= DNA machine =

Molecular machine constructed from DNA

A DNA machine is a molecular machine constructed from DNA. Research into DNA machines was pioneered in the late 1980s by Nadrian Seeman and co-workers from New York University. DNA is used because of the numerous biological tools already found in nature that can affect DNA, and the immense knowledge of how DNA works previously researched by biochemists.

DNA machines can be logically designed since DNA assembly of the double helix is based on strict rules of base pairing that allow portions of the strand to be predictably connected based on their sequence. This "selective stickiness" is a key advantage in the construction of DNA machines.

An example of a DNA machine was reported by Bernard Yurke and co-workers at Lucent Technologies in the year 2000, who constructed molecular tweezers out of DNA.
The DNA tweezers contain three strands: A, B and C. Strand A latches onto half of strand B and half of strand C, and so it joins them all together. Strand A acts as a hinge so that the two "arms" — AB and AC — can move. The structure floats with its arms open wide.
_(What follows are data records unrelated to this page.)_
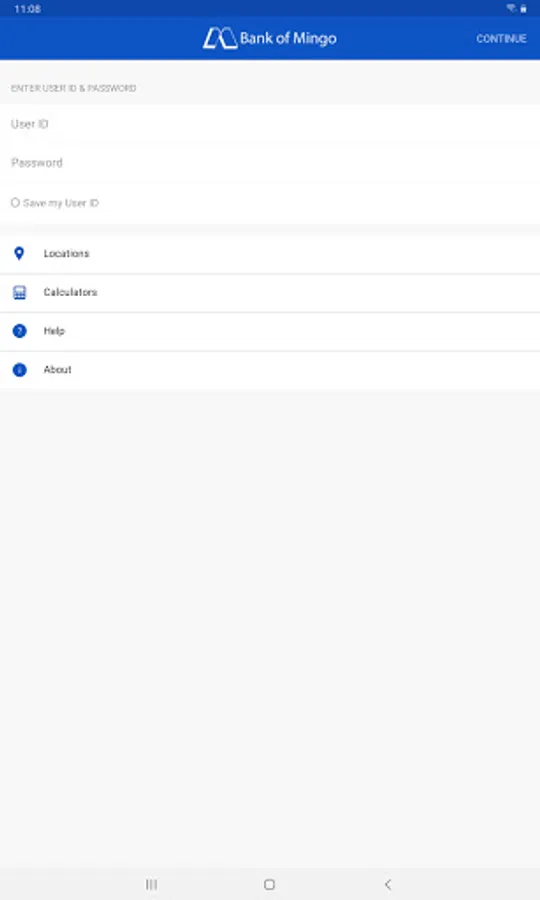
Task: Tap the battery status icon
Action: point(523,9)
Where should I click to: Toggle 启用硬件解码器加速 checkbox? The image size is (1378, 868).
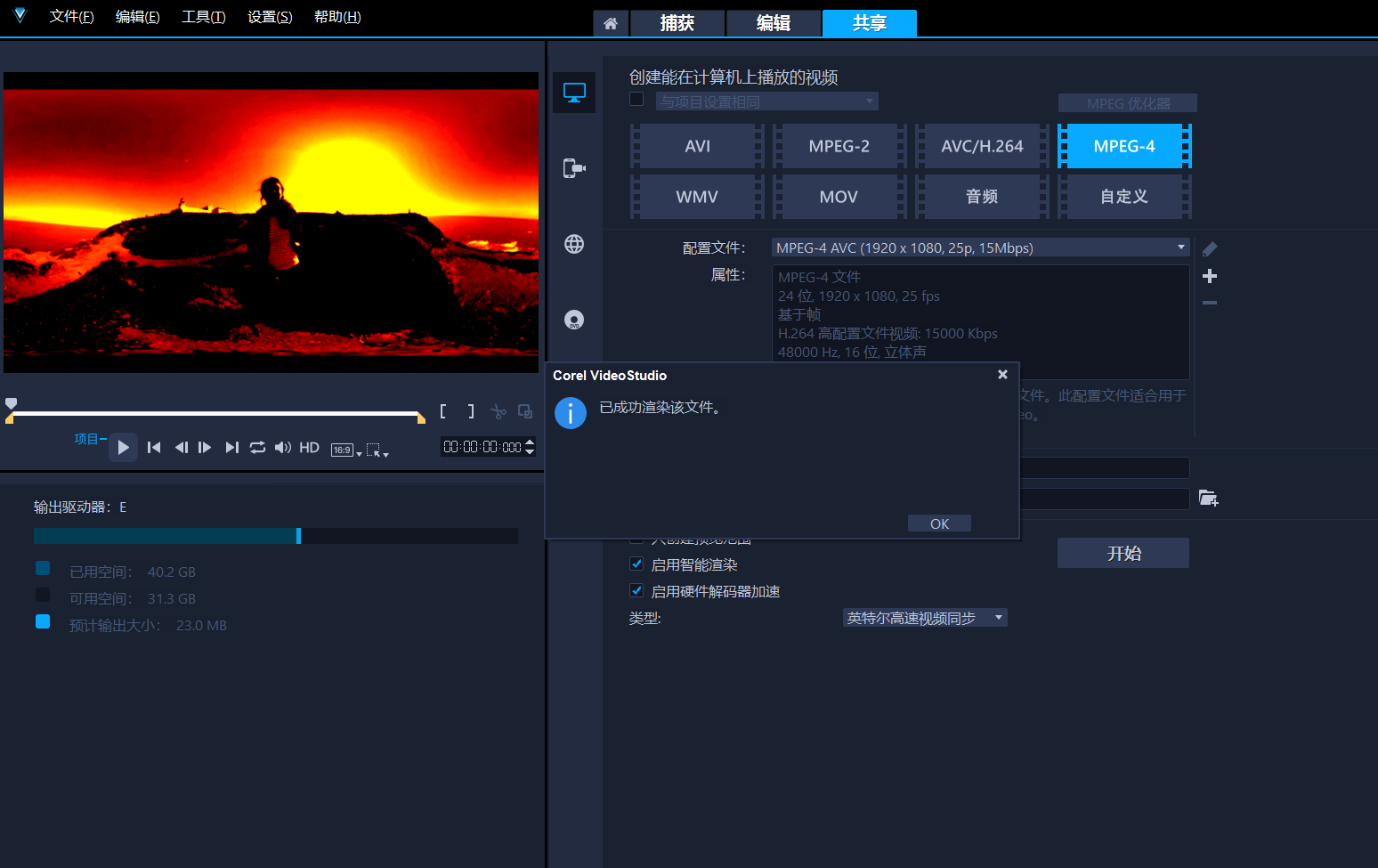click(636, 590)
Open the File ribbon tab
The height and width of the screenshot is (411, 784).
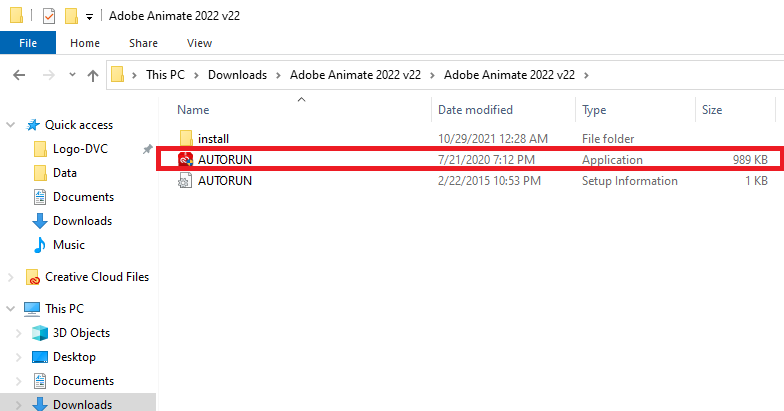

They can be pulled shut by adding a fourth strand of DNA (D) "programmed" to stick to both of the dangling, unpaired sections of strands B and C. The closing of the tweezers was proven by tagging strand A at either end with light-emitting molecules that do not emit light when they are close together. To re-open the tweezers add a further strand (E) with the right sequence to pair up with strand D. Once paired up, they have no connection to the machine BAC, so float away. The DNA machine can be opened and closed repeatedly by cycling between strands D and E. These tweezers can be used for removing drugs from inside fullerenes as well as from a self assembled DNA tetrahedron. The state of the device can be determined by measuring the separation between donor and acceptor fluorophores using FRET.

DNA walkers are another type of DNA machine.